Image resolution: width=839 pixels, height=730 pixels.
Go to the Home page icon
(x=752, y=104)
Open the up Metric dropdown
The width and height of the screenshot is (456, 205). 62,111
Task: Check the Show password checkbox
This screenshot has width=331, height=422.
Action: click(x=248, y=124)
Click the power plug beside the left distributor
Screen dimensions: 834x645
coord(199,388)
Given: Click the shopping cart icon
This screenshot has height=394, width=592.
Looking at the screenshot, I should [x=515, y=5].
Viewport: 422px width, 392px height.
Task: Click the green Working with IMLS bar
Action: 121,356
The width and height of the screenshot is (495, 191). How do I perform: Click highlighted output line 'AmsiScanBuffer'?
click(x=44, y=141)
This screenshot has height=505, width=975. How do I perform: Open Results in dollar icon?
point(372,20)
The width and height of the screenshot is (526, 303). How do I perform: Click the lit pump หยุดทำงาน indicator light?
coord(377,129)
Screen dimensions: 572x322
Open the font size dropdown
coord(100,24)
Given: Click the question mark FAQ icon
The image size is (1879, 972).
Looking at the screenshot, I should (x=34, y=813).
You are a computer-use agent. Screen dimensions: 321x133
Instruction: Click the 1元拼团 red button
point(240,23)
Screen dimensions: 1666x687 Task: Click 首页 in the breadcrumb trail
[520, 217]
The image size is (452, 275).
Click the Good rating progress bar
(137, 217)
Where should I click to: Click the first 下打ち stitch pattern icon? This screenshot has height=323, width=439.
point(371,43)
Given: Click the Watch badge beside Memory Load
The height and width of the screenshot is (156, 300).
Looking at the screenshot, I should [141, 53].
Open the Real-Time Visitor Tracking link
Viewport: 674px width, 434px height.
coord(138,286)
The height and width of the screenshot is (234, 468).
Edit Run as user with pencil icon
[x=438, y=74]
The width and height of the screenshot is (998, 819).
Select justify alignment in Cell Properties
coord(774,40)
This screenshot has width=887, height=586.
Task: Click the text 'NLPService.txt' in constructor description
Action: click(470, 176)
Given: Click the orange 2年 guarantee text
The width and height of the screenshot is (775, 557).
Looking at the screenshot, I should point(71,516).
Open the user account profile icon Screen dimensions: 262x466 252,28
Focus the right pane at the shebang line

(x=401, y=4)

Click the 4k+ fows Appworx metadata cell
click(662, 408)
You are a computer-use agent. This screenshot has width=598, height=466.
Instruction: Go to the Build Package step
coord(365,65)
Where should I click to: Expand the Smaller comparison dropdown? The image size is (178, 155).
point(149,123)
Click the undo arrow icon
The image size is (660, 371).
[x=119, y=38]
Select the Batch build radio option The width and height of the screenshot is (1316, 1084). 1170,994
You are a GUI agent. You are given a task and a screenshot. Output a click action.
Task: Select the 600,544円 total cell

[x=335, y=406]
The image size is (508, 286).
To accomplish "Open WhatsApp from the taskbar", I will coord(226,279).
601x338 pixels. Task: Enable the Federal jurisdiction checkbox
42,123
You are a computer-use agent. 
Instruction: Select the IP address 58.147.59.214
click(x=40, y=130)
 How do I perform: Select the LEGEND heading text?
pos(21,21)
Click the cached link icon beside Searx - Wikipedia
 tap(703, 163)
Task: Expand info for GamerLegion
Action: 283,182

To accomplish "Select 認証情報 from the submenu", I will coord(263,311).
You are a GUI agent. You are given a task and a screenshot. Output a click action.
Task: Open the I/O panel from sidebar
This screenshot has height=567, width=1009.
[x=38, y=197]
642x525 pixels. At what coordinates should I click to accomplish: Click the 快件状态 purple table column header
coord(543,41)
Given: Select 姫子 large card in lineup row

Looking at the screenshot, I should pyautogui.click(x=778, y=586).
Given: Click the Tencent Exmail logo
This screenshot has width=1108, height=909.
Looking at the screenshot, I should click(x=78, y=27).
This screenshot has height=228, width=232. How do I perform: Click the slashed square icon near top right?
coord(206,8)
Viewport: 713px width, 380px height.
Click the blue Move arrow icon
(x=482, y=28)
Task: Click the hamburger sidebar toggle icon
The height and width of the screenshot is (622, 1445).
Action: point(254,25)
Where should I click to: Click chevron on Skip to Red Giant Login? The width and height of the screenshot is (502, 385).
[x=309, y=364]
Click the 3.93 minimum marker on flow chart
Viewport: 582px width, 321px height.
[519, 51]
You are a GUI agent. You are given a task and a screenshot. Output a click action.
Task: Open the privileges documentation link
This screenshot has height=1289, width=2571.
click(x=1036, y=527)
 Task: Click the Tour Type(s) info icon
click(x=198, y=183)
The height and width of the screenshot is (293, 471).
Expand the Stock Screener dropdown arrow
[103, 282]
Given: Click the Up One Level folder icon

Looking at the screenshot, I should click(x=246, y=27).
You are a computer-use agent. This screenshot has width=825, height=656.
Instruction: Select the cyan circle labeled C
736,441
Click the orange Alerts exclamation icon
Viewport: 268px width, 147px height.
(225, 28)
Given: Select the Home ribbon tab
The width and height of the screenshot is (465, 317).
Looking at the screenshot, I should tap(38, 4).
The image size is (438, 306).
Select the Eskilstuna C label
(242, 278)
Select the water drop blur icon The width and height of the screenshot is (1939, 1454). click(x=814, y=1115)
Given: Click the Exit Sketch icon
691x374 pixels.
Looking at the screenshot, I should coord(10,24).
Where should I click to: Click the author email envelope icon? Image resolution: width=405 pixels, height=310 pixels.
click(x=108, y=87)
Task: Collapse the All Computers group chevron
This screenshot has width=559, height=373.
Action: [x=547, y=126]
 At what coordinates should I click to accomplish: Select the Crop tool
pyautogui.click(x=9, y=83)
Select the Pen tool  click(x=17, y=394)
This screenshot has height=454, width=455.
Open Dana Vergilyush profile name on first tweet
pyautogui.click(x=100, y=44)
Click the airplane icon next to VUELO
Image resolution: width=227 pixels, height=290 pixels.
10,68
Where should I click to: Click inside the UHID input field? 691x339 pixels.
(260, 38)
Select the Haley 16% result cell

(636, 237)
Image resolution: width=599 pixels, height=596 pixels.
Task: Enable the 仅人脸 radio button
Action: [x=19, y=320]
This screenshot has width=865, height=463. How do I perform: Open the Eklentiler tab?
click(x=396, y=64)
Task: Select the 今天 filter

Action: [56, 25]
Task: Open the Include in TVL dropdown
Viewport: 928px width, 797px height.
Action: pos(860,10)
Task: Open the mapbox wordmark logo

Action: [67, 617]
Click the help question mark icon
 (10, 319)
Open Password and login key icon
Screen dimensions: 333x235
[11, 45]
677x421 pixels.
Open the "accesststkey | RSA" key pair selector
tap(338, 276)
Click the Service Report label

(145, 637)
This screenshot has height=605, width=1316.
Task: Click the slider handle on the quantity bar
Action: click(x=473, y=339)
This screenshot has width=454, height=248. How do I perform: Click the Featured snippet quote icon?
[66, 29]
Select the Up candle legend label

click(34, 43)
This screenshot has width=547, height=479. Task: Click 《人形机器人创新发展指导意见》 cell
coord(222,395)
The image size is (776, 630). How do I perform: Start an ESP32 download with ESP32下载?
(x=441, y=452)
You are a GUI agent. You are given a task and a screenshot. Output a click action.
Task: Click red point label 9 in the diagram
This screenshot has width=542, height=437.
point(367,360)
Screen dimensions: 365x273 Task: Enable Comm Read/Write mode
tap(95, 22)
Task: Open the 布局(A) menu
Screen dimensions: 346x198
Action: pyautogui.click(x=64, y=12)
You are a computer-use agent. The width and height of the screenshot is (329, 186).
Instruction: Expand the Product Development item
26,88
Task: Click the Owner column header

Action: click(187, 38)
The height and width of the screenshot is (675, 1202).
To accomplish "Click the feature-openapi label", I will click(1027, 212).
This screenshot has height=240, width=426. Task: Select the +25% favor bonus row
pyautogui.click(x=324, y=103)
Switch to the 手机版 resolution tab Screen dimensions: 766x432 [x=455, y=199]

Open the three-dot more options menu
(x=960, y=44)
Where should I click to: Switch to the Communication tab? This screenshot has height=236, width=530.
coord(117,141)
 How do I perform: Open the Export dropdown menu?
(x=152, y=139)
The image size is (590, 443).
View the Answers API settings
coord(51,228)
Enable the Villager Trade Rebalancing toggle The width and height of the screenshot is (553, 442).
■ ■ ■ ■ ■
▶ **What is required**:
Which lines above hold the string "sidebar"? Copy every one of them.

▶ **Response to this exercise**:
Task: Open the I/O panel from sidebar
Task: Click the hamburger sidebar toggle icon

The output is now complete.